It started with a fire.
Ashlee Smith's toys were destroyed when her home burned down in 2005. A few years later, when her firefighter father showed her photographs of a wildfire that destroyed hundreds of homes in California, she couldn't help but think of the kids.
"It made me feel really bad because I knew how they felt," said Smith, 11, of Reno, Nevada.
So she founded, Ashlee's Toy Closet, a nonprofit organization that has donated more than 100,000 toys and books to kids in the United States, Canada and Haiti.
Smith was the youngest in a group of 10 "Huggable Heroes" invited to a leadership workshop this week at the Overland-based Build-A-Bear Workshop Inc. The stuffed animal retailer donates $7,500 in scholarship money to each of the kids selected and $2,500 to the charity of their choice.
More than 1,200 people applied for the program, now in its seventh year. No one from St. Louis made the final cut, but Simone Bernstein, a recent graduate of Clayton High School and founder of www.stlouisvolunteen.com, was a finalist.
Between the group, they have raised some $22 million in donations and charitable items and volunteered 650 hours a month.

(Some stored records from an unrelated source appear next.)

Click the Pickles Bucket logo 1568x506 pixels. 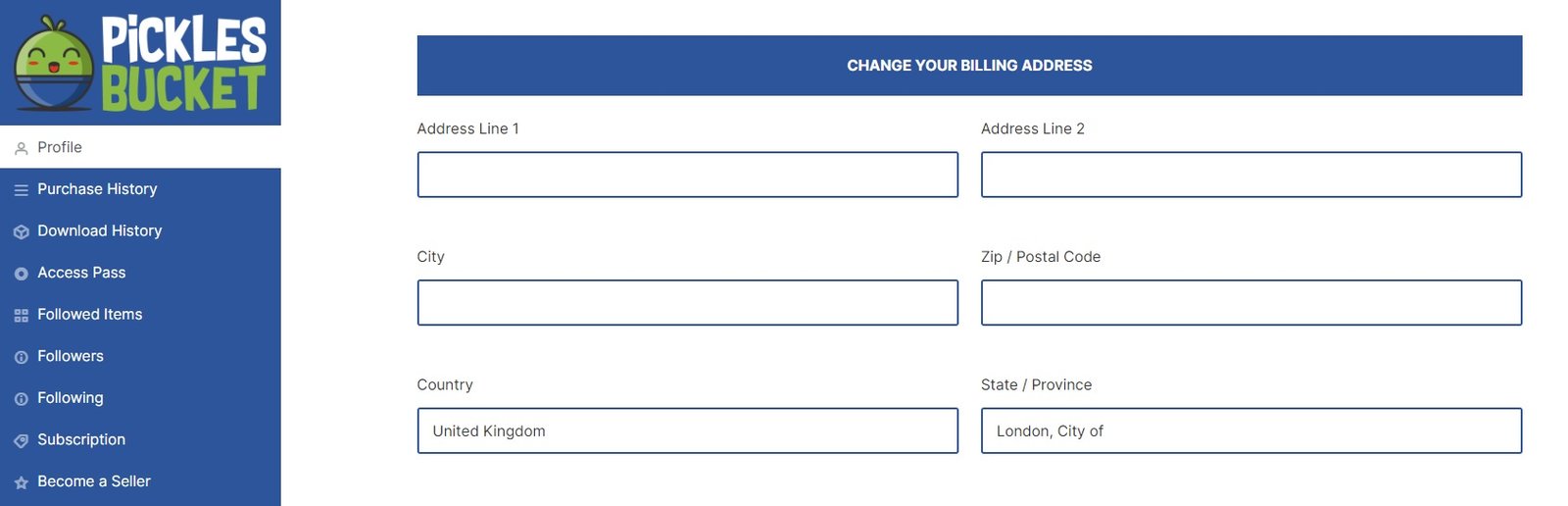tap(140, 63)
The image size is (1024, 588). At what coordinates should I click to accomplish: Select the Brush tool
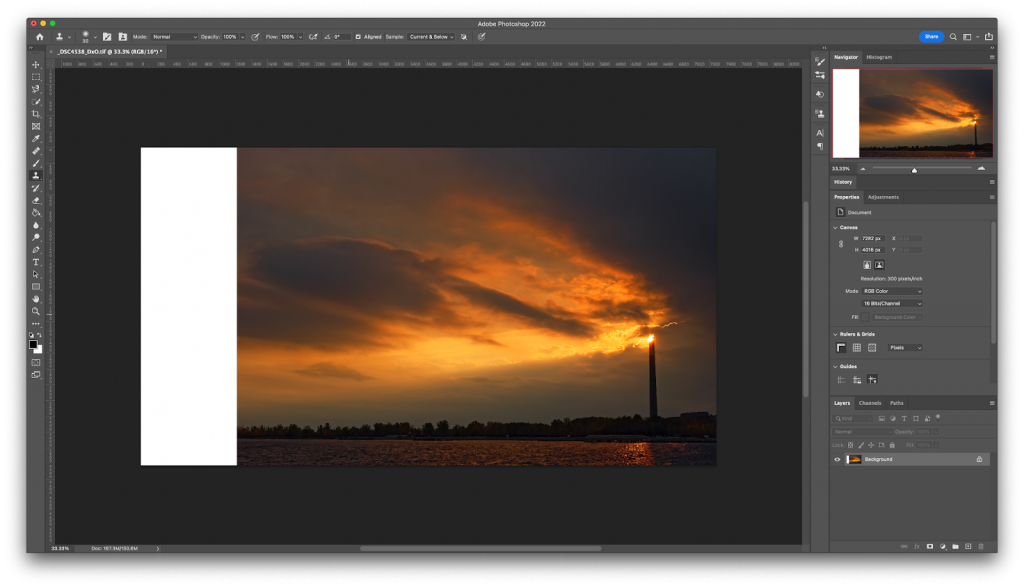pyautogui.click(x=35, y=164)
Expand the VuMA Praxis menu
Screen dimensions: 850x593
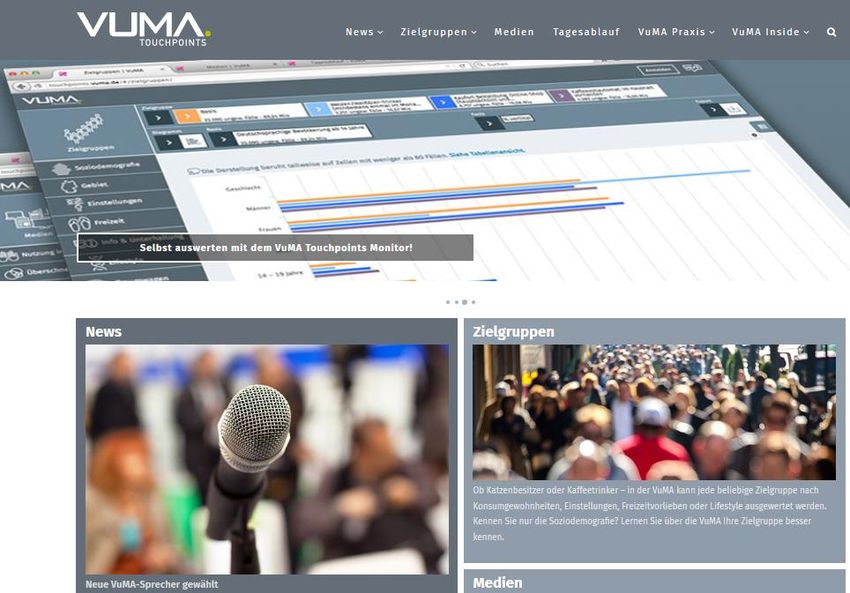[x=676, y=32]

Founders of nonprofits, they are in the vanguard of what Jourdan Urbach, 18, the oldest and most outspoken in the group, described as a "youthquake" of charity among their generation "that is really going to be this world's saving grace."
Urbach created Children Helping Children, which has raised $4.6 million for neurological disease research through Concerts for a Cure. A violinist, he has encouraged 700 young professional musicians to join him in benefit performances and in building satellite chapters, which span three continents.
He said he learned the spirit of giving through his Jewish faith and parents. His allowance growing up was divided into thirds: pocket money, savings and charity. He recently founded the International Coalition of College Philanthropists.
"Young leaders are working together," said Urbach, of Roslyn Heights, N.Y. "One action effects another."
Dylan Mahalingam, 14, of New Hampshire, helped found Lil' MDGs (short for Millennium Development Goals) with a few relatives when they were 8 or 9. The group has used the internet to motivate some 20,000 youth volunteers in 40 countries to raise nearly $800,000 for tsunami relief.
Always encouraged by his parents to finish everything on his plate, he said he was particularly moved by a trip to India, when he saw extreme poverty.
Transformed by a conversation with a wounded veteran, Alison Mansfield, 15, of Fort Wayne, Ind., has shipped 52,000 items, from socks to toiletries, to service members in Iraq and Afghanistan.
Riley Carney, 17, of Englewood, Colo., created Breaking the Chain, which builds schools and provides books for classrooms.
Many participants, like Smith who will enter sixth-grade this fall, plan on reinvesting their $2,500 grants into their charities.
Smith runs her organization out of a shed full of toys at her home. In her free time, she searches online for fires around the country. Then she calls families and asks them what kind of toys their kids like.